Blood RNA biomarkers and C-reactive protein for triage of adult patients with tuberculosis lymphadenitis and pericarditis in South Africa: a single-centre, prospective, observational, diagnostic accuracy study.

Background: Data on the diagnostic accuracy of blood RNA biomarker signatures for extrapulmonary tuberculosis are scarce. We aimed to address this question among people investigated for tuberculosis lymphadenitis and tuberculosis pericarditis.

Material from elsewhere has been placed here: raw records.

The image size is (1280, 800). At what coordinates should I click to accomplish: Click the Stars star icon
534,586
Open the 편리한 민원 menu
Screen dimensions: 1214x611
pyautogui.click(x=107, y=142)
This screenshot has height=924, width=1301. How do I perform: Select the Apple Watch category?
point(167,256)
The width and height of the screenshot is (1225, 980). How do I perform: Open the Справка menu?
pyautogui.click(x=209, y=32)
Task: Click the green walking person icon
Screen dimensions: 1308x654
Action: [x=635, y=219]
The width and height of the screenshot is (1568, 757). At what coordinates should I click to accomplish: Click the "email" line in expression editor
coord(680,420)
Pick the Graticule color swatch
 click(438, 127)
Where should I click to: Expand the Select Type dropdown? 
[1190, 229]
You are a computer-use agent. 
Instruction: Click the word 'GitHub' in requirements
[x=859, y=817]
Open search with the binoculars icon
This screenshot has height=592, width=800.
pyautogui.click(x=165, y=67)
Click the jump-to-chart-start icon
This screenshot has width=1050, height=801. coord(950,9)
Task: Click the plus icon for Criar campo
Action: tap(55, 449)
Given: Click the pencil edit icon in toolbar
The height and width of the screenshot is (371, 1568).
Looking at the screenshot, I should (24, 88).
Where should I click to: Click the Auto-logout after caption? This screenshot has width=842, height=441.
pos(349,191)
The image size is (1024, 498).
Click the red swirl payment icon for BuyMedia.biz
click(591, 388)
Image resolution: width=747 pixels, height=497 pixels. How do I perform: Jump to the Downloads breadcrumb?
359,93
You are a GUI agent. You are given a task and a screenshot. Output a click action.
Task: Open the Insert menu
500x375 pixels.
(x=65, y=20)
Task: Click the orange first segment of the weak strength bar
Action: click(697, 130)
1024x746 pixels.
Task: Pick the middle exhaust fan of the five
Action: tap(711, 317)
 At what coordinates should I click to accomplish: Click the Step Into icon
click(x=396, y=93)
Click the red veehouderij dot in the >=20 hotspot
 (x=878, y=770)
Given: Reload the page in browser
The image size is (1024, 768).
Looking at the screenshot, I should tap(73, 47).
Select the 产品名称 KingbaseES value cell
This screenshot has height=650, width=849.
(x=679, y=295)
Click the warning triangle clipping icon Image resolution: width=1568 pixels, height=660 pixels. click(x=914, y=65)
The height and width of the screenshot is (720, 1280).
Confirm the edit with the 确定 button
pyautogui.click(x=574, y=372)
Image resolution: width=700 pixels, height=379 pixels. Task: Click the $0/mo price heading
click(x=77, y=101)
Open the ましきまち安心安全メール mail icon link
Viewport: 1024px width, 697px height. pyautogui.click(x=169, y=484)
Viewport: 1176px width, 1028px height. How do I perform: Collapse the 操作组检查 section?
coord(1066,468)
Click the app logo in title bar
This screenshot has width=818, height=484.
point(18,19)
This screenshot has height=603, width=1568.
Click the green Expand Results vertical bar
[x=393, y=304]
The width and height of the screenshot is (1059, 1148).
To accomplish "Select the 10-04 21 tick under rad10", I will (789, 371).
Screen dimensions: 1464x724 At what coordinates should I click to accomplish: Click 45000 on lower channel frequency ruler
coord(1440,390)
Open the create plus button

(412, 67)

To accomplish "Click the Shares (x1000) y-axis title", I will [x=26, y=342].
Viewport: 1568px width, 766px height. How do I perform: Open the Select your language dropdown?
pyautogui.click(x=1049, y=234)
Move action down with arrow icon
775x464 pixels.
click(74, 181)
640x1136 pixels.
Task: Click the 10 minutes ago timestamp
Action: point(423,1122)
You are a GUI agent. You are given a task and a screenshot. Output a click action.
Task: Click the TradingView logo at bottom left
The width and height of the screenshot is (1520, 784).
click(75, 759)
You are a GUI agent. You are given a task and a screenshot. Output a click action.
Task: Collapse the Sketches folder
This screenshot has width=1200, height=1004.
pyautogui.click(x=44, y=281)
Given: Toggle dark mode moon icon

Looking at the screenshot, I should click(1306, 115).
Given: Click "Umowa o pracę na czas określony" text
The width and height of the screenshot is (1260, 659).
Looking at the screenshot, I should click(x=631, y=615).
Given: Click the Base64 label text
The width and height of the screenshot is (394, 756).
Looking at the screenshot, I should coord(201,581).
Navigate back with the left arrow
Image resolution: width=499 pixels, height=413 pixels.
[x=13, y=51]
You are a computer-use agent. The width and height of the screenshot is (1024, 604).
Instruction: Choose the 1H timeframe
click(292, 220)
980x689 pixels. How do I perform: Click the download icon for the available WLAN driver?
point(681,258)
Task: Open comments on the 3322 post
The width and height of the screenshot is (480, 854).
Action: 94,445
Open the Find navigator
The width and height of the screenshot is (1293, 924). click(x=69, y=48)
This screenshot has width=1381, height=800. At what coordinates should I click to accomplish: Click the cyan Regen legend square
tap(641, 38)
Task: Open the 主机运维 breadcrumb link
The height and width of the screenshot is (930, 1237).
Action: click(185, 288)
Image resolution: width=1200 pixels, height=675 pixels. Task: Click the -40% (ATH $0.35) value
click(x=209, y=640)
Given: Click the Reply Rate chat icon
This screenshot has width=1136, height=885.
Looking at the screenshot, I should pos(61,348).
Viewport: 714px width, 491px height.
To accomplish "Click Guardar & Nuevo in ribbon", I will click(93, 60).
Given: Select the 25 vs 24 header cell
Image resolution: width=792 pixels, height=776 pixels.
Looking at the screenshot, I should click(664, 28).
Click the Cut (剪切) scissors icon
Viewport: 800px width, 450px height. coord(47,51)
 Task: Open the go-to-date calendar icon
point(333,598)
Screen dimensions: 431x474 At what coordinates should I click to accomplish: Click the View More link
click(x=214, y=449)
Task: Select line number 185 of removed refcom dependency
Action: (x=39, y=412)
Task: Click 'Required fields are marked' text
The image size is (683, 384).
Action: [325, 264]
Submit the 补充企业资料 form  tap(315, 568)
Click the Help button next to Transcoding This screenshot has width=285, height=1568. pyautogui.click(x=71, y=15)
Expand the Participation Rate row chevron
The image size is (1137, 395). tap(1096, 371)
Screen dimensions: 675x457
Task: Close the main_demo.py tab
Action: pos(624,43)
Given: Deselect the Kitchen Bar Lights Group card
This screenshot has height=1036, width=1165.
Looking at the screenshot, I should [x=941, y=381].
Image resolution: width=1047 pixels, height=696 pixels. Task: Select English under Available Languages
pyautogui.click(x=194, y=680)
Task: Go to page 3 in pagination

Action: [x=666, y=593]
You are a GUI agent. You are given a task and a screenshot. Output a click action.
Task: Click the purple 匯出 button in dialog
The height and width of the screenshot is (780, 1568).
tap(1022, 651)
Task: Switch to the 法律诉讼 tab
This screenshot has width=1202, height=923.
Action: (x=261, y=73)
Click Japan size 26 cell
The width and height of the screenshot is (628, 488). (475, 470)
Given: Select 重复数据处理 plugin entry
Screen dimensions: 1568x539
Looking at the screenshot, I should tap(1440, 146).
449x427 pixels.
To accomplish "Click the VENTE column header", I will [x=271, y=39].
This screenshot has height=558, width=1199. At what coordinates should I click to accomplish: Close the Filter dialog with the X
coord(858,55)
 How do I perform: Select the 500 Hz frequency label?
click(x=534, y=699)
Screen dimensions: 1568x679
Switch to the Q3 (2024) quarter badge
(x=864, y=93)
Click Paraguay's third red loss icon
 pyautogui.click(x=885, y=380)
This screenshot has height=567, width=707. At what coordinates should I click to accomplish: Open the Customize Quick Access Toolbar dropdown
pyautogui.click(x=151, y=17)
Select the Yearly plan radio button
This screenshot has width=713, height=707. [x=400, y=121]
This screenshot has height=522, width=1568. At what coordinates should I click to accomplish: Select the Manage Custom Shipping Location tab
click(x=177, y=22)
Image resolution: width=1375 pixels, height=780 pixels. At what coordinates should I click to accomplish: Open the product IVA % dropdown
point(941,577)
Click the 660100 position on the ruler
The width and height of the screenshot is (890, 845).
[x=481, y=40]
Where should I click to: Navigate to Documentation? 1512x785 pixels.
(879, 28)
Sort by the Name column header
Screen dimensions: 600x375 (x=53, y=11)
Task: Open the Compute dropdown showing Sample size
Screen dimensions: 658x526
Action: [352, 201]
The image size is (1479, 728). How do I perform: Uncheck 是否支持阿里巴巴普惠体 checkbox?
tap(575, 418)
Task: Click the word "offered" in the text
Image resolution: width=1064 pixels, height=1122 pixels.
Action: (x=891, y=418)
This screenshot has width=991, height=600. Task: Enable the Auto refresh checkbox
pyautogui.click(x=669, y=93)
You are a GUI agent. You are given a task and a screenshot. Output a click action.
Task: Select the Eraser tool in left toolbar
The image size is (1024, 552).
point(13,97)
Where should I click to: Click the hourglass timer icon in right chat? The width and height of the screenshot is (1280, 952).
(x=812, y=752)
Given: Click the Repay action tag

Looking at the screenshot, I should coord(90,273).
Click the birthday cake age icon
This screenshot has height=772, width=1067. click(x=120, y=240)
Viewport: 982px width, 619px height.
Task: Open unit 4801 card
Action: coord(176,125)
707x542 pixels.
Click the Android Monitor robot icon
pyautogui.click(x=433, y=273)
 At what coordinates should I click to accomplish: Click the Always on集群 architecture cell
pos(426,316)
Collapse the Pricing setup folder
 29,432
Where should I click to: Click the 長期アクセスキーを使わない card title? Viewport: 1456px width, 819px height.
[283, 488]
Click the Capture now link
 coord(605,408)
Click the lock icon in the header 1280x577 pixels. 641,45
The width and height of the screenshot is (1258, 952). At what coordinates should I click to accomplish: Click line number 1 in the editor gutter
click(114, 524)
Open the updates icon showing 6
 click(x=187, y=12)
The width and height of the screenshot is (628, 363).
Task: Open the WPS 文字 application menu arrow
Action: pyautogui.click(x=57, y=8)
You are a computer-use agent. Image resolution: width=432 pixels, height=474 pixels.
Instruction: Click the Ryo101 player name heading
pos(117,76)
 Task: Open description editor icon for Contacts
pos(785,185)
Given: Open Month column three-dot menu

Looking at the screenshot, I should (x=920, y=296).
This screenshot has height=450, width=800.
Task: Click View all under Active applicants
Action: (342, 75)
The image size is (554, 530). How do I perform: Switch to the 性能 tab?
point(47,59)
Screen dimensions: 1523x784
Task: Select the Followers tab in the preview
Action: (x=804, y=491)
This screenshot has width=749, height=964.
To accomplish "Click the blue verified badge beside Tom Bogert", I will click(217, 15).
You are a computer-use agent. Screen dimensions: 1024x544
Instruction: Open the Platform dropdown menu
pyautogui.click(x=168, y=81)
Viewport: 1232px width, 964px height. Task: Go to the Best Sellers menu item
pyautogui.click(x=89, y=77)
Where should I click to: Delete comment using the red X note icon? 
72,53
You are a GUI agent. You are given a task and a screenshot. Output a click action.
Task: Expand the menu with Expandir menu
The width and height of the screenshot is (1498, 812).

Methods: This prospective, observational, diagnostic accuracy study was done at a tertiary hospital in Cape Town, South Africa. We enrolled consecutive symptomatic adults (aged 18 years or older) with presumptive tuberculosis lymphadenitis (Jan 25, 2017, to Oct 9, 2019) or tuberculosis pericarditis (Nov 24, 2016, to Oct 28, 2019). We used microbiological testing of samples from the site of disease as the reference standard. We evaluated the diagnostic accuracy of seven previously reported blood RNA signatures by area under the receiver operating characteristic curve (AUROC) and sensitivity and specificity at prespecified thresholds using two SDs above the mean of a healthy reference control group, benchmarked against blood C-reactive protein and WHO target product profile for a tuberculosis triage test. Decision curve analysis was used to evaluate clinical utility of the best-performing blood RNA signature and C-reactive protein.

Findings: The pooled cohort included 440 individuals, 374 of whom (275 with lymphadenitis and 99 with pericarditis) had at least one microbiological test from the site of disease, blood C-reactive protein, and RNA measurements available and were included in the analysis. 181 (48%) participants were female and 193 (52%) were male. The diagnostic accuracy of blood RNA signatures was similar across patients with lymphadenitis and pericarditis. In pooled analysis of both cohorts, all RNA signatures had similar discrimination, with AUROC point estimates ranging from 0·77 (95% CI 0·72-0·82) to 0·82 (0·77-0·86), and greater than that of C-reactive protein (0·61 [0·56-0·67]). The best-performing signature (Roe3) did not meet the WHO target product profile benchmark for a triage test. At the prespecified threshold, Roe3 had 78% (95% CI 72-83) sensitivity and 69% (62-75) specificity; C-reactive protein at a threshold of 10 mg/L had 83% (77-87) sensitivity and 35% (29-43) specificity. In this setting, decision curve analysis showed that Roe3 offered greater net benefit than other approaches for services aiming to reduce the number needed to investigate with confirmatory testing to fewer than four to identify each individual with tuberculosis.

Interpretation: Our results suggest RNA biomarkers show better accuracy and clinical utility than C-reactive protein to trigger confirmatory tuberculosis testing in patients with tuberculosis lymphadenitis and tuberculosis pericarditis, but still fall short of the WHO target product profile for tuberculosis triage tests.

Funding: South African Medical Research Council, European and Developing Countries Clinical Trials Partnership 2, National Institutes of Health/National Institute of Allergy and Infectious Diseases, Wellcome Trust, National Institute for Health and Care Research, and Royal College of Physicians.